Number Theoretic Methods In Cryptology
Download Number Theoretic Methods In Cryptology PDF/ePub or read online books in Mobi eBooks. Click Download or Read Online button to get Number Theoretic Methods In Cryptology book now. This website allows unlimited access to, at the time of writing, more than 1.5 million titles, including hundreds of thousands of titles in various foreign languages.
Number-Theoretic Methods in Cryptology
This book constitutes the refereed post-conference proceedings of the First International Conference on Number-Theoretic Methods in Cryptology, NuTMiC 2017, held in Warsaw, Poland, in September 2017.The 15 revised full papers presented in this book together with 3 invited talks were carefully reviewed and selected from 32 initial submissions. The papers are organized in topical sections on elliptic curves in cryptography; public-key cryptography; lattices in cryptography; number theory; pseudorandomness; and algebraic structures and analysis.
Number-Theoretic Methods in Cryptology
This book constitutes the refereed post-conference proceedings of the 4th International Conference on Number-Theoretic Methods in Cryptology, NuTMiC 2024, held in Szczecin, Poland, during June 24–26, 2024. The 9 full papers and 2 invited papers presented in this book were carefully reviewed and selected from 12 submissions. They were organized in topical sections as follows: invited talks; elliptic curves in cryptography; number theory; algebraic structures and public-key cryptography.

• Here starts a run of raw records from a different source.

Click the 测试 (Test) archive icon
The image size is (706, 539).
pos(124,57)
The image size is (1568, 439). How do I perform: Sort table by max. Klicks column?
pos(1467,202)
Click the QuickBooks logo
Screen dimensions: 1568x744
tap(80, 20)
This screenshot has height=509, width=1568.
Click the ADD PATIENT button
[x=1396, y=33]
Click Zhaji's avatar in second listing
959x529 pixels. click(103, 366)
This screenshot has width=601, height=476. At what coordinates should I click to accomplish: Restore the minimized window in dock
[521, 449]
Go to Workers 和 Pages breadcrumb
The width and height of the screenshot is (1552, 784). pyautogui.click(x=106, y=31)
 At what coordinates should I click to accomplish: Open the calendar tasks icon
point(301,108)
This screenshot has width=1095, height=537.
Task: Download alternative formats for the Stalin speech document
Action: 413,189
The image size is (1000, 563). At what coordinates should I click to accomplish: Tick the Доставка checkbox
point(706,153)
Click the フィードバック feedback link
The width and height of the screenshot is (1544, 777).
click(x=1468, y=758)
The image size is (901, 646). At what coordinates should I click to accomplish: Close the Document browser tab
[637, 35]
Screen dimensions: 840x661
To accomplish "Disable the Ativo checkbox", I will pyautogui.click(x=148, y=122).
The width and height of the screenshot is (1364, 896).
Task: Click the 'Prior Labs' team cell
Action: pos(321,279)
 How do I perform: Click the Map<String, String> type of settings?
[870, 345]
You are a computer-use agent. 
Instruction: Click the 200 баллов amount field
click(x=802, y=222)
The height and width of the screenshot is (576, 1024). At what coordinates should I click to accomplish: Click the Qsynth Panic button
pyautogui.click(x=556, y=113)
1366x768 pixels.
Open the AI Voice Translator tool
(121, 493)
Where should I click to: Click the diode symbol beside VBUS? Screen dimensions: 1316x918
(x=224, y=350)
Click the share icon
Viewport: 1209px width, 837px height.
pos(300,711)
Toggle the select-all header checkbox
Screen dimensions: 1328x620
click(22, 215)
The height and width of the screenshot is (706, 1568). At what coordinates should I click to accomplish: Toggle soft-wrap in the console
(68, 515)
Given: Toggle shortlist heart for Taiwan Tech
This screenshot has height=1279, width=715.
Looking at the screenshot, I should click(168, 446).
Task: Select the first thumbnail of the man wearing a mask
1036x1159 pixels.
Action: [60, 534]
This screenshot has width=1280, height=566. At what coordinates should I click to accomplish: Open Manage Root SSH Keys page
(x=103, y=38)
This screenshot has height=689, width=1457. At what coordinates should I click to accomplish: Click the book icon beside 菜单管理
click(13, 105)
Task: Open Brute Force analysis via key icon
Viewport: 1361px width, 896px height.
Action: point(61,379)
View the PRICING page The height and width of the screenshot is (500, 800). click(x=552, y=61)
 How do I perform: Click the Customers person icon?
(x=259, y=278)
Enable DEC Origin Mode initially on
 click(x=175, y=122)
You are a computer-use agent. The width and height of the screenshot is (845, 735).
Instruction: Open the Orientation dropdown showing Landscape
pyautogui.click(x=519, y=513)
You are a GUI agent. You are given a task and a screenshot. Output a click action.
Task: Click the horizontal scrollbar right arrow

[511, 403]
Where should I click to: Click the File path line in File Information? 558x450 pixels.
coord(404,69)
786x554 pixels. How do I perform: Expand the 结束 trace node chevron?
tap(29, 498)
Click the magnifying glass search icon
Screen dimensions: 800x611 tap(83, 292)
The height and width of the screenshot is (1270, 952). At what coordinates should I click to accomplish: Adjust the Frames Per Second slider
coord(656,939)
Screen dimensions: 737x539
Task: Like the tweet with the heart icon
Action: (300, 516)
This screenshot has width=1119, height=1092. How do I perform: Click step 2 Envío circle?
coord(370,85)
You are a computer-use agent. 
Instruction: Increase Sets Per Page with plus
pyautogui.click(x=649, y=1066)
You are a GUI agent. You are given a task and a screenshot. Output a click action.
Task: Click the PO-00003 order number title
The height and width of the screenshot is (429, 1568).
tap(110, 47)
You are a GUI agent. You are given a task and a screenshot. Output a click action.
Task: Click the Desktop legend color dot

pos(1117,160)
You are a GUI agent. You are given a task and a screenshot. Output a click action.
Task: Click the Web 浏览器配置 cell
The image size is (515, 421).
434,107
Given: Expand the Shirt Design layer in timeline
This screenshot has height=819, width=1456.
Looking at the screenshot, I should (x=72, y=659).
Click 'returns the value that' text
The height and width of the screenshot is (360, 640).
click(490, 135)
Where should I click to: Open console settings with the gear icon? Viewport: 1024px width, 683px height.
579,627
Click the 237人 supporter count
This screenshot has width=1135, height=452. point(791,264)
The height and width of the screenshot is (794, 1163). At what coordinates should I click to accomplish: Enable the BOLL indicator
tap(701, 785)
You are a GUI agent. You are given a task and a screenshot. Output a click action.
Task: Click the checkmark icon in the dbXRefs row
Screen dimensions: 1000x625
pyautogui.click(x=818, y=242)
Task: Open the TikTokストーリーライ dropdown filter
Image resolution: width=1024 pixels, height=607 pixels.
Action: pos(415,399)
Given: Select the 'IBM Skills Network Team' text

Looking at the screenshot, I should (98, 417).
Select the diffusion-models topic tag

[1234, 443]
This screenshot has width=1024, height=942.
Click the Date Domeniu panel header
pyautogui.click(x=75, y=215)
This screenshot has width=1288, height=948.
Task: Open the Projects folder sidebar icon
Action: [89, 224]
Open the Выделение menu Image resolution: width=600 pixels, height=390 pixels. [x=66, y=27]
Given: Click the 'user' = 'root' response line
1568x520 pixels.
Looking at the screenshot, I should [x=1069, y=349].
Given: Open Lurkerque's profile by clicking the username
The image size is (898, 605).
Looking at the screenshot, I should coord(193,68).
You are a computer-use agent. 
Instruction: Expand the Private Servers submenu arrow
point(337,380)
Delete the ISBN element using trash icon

Number Theoretic Methods in Cryptography
The book introduces new techniques which imply rigorous lower bounds on the complexity of some number theoretic and cryptographic problems. These methods and techniques are based on bounds of character sums and numbers of solutions of some polynomial equations over finite fields and residue rings. It also contains a number of open problems and proposals for further research. We obtain several lower bounds, exponential in terms of logp, on the de grees and orders of • polynomials; • algebraic functions; • Boolean functions; • linear recurring sequences; coinciding with values of the discrete logarithm modulo a prime p at suf ficiently many points (the number of points can be as small as pI/He). These functions are considered over the residue ring modulo p and over the residue ring modulo an arbitrary divisor d of p - 1. The case of d = 2 is of special interest since it corresponds to the representation of the right most bit of the discrete logarithm and defines whether the argument is a quadratic residue. We also obtain non-trivial upper bounds on the de gree, sensitivity and Fourier coefficients of Boolean functions on bits of x deciding whether x is a quadratic residue. These results are used to obtain lower bounds on the parallel arithmetic and Boolean complexity of computing the discrete logarithm. For example, we prove that any unbounded fan-in Boolean circuit. of sublogarithmic depth computing the discrete logarithm modulo p must be of superpolynomial size.